See addresses the play's message in three parts.

The first part is an instructional prologue geared at settling the youngsters gathered around her on a wide lauhala mat. She introduces the kapa beater and the other tools that will appear in the play — rhythm stones, poi pounder and water gourd. She emphasizes the Hawaiian word for each one, making sure the kids can repeat it correctly, and gives each a distinctive sound.

The second part represents the first half of the action, in which a girl accidentally drops her kapa beater into a river and follows it as it drifts toward a large cave. Along the way, See rotates a quilted backdrop — a simply sewn patchwork picture of a hut and a river stretched over a metal frame that suggests a child's pop-up tent. As the girl moves up the river and the hut becomes smaller in the distance, See reaches into pockets sewn into the quilt to pull out the tools that play a part in the story.

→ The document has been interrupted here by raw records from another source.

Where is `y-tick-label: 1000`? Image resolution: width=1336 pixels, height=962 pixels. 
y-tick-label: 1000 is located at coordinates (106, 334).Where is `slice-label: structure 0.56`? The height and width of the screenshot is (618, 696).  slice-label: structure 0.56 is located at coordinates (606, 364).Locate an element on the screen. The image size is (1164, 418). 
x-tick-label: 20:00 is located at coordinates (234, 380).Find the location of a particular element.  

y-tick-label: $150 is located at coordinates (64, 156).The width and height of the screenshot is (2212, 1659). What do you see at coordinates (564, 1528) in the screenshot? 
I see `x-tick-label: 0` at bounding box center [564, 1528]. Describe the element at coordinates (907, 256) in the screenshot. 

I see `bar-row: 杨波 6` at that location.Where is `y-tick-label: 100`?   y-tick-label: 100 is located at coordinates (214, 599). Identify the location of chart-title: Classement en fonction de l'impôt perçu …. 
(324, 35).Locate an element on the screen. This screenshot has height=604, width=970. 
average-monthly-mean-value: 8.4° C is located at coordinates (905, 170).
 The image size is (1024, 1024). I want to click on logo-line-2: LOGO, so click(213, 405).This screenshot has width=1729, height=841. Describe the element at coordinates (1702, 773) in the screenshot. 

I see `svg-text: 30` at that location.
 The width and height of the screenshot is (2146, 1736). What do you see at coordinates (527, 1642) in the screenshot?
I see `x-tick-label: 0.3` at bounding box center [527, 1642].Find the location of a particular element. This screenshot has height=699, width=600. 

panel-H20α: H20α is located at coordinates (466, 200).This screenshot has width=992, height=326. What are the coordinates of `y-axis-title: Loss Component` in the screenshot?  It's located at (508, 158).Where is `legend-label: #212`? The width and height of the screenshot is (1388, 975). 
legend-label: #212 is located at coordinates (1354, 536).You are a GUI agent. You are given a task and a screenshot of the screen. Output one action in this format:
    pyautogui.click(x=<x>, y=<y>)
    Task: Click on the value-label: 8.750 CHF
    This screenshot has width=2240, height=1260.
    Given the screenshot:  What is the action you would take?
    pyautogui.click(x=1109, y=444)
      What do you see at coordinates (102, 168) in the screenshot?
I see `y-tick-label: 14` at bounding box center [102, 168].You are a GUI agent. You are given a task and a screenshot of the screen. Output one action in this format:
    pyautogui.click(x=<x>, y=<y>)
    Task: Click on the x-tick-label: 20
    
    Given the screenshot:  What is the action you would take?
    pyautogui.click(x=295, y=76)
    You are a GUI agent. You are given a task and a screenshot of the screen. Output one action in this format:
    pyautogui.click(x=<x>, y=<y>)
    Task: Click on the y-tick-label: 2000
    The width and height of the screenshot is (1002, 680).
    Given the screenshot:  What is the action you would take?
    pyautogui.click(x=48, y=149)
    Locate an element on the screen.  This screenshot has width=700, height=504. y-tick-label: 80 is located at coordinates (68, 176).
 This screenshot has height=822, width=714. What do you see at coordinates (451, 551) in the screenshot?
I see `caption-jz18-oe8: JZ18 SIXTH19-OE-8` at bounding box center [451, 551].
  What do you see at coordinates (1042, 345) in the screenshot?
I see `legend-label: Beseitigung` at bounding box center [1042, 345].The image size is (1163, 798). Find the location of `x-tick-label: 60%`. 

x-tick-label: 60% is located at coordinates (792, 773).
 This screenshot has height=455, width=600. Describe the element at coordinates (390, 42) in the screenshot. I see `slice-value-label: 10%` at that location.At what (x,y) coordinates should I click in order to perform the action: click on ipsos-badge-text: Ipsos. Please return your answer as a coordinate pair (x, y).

In the third and last part, the girl finds the lost kapa beater in the possession of an old woman who won't give it up. As the girl disappointedly retraces her steps back home, she encounters the same tools. But this time each has a suggestively human face and teaches her a lesson.

"Remember the stories told by your elders, for they are your heritage."

"Work hard and follow the lessons you are taught."

"Share and help others. Take care of them and they'll take care of you."

While the message may seem preachy for the under-5 crowd, the hand puppets designed by BullDog and Cardenas — especially the gourd and poi pounder — add charm and animate the story as well as the tools.

See manages all of it with the calm aplomb of a favorite auntie — one who means business but loves her listeners.